Instead, what happens during MoE training is that the gate learns to cluster the data (much like any other clustering algorithm such as k-means), and to assign each cluster to one expert, while the experts learn to specialize on their respective clusters. Research into MoE training (Chen et al 2022) shows that this expert allocation is random initially, and that small fluctuations in the initial allocation seed the eventual expert specialization that happens later on during training.
4. Multi-task learning
Multi-task learning is the backbone behind many of today’s ML applications. Being able to train a single model on multiple tasks not only saves cost, it can also make the performance on the main task better. In Multi-Task Learning in Recommender Systems: Challenges and Recent Breakthroughs we revisited the fundamental design principles and research questions behind multi-task learners.
Not all tasks can be learned well together: instead, tasks can help each other, creating positive transfer, or conflict with each other, creating negative transfer. Figuring out which tasks to learn together is an NP-hard problem and still an active research domain (e.g., Standley et al 2019).
The simplest neural architecture in multi-task learning is the “shared bottom” architecture, in which we combine a bottom module that’s shared across all task with task-specific modules at the top. This architectural choice allows the model to learn both shared patterns as well as task-specific pattern, however it assumes that the neural capacity per task is equal across all tasks and known ahead of time, both assumptions that may not hold in the real world.
MMoE (multi-gate mixture of experts) is a way to allocate modeling capacity in a multi-task model dynamically instead of statically. The key idea is to introduce N gates, one for each task, and let these gates allocate experts that replace the task-specific modules in the shared bottom architecture. Empirically, MMoE has been shown to mitigate negative transfer and improve overall model performance compared to both single-task learning as well as shared-bottom models.
In Multi-Task Optimization in Neural Networks: Theory and Practice, we considered the research question of how we optimize neural networks on multiple tasks at the same time. Mathematically, the answer is scalarization: we minimize the weighted sum of the task-specific losses, and then simply sweep over all possible weight settings and choose a set of weights that most aligns with what we want to achieve.
However, sweeping over the weights may become prohibitively expensive when the model size, the number of tasks, and the amount of data all become large. Instead of tuning the weights, here are two tricks that have been shown to work well in practical applications:
In Learnable Loss Weights (Kendall et al 2018), instead of tuning the loss weights by hand, we adjust them heuristically based on the model uncertainty. If the model is wrong and certain for a task we apply a larger weight to that task's loss compared to when the model is wrong and uncertain. On an object detection problem, the authors were able to get 13% better IoU with learnable loss weights compared to a baseline of fixed loss weights.

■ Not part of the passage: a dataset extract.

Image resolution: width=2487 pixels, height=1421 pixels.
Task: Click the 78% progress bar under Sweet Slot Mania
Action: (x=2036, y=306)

In Gradient Surgery (Yu et al 2020), we manipulate the gradients of competing tasks directly such as to minimize negative transfer. In particular, we project the gradient from one task onto the normal plane of the other, alternating the gradient that’s being projected at each training step. The authors report a 30% absolute improvement on a multi-task reinforcement learning problem when using PCGrad compared to single-task learning methods, that is, using one model per task.
What’s next…
Here are some of the upcoming topics we’ll explore in the new year:
The DCN family: DCN-V2 and GDCN. GDCN, which is a version of DCN with added information gating modules, is the current leader on the Criteo display ads benchmark dataset. How does it work? Why does it work so well?

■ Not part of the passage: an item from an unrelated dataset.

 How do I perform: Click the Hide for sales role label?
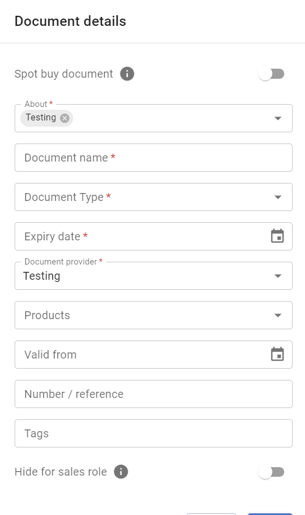click(x=61, y=472)
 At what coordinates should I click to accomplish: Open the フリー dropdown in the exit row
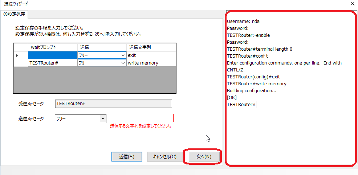(x=123, y=55)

Sparse MoE: Sparse MoE models have become the key component in modern LLMS. What are the challenges in scaling them, and how do we overcome these challenges? How to ensure load balance when there’s not guarantee about the experts or the gate behavior ahead of time?
MoE with many gates: how do multi-gated MoEs work? Why are they considered “robust” multi-task learners? How should we allocate gates to tasks?
User history modeling: how do we encode user histories in recommender systems?
Hashing: how do we represent high-cardinality, multivalent categorical features in recommender systems? How can we prevent collisions in hash space?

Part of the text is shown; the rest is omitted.